# First time beaver trapper...



## SwedishCowboy (Sep 25, 2017)

I recently got my furbearer's license and today set off looking for beavers. I walked a good chunk of the middle provo and saw lots of old dams and dens but nothing fresh. Anyone can point me to somewhere in northern Utah where they have seen beavers recently?


----------



## NativeCutt (Dec 31, 2020)

I've seen some tree cutting along the lower Weber around 31st Street last year. Also some recent dams and cutting on the Logan up by Tony Grove. Not sure what the proclamation says about trapping in those two areas.


----------



## longbow (Mar 31, 2009)

You might not know this but beaver meat is excellent. I know, I know, they're considered a rodent but at least try it. I was introduced to it by a neighbor when I lived in Alaska. She and her three young kids ran a trapline and we had to try it one day. I'm surprised it isn't more popular. River otter and seal.....not so good.


----------



## Critter (Mar 20, 2010)

I think that you really need to get away from areas where trappers only have a short drive from their home. Those areas will be trapped out quite quickly by the local boys.


----------



## johnnycake (Jul 19, 2011)

longbow said:


> You might not know this but beaver meat is excellent.
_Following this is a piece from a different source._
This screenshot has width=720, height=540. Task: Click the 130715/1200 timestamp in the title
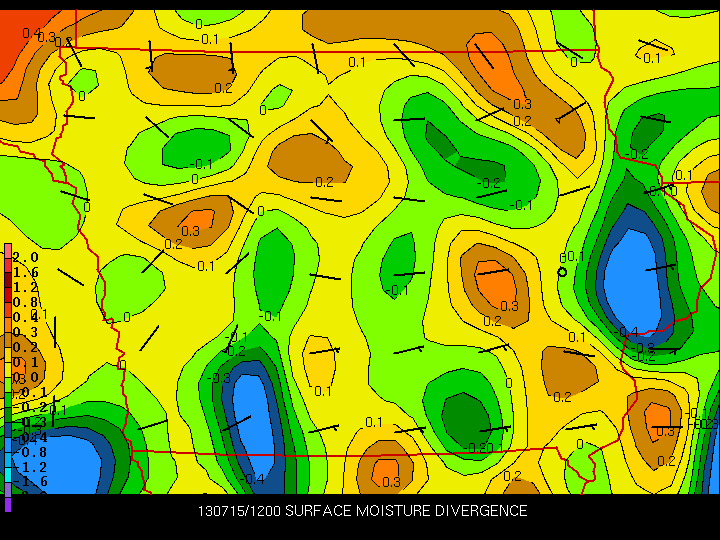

I know, I know, they're considered a rodent but at least try it. I was introduced to it by a neighbor when I lived in Alaska. She and her three young kids ran a trapline and we had to try it one day. I'm surprised it isn't more popular. River otter and seal.....not so good.


+1. It reminds me a fair bit of moose.


----------



## taxidermist (Sep 11, 2007)

I haven't looked at the proclamation at all this year. I decided not to set this year because of the basement prices in the wild fur market. But I think the Logan area is closed to beaver trapping?? At least it was a couple years ago.


----------



## NativeCutt (Dec 31, 2020)

I don't mind a beaver dam or two but I've seem beautiful stretches of rivers and streams ruined by too much beaver activity. One such area, the stream was groomed and fixed with money that came through the DWR (so I assume it was license money or money appropriated to them from the legislature which is still our tax dollars). Habitat was restored and the fishing was fabulous. Within 3 years the beaver went in and built dam upon dam. All the restoration work was ruined and silted in. Just like anything else, populations need to be in check.


----------



## MrShane (Jul 21, 2019)

Current Creek below Current Creek Reservoir.
Trap ‘em all!


----------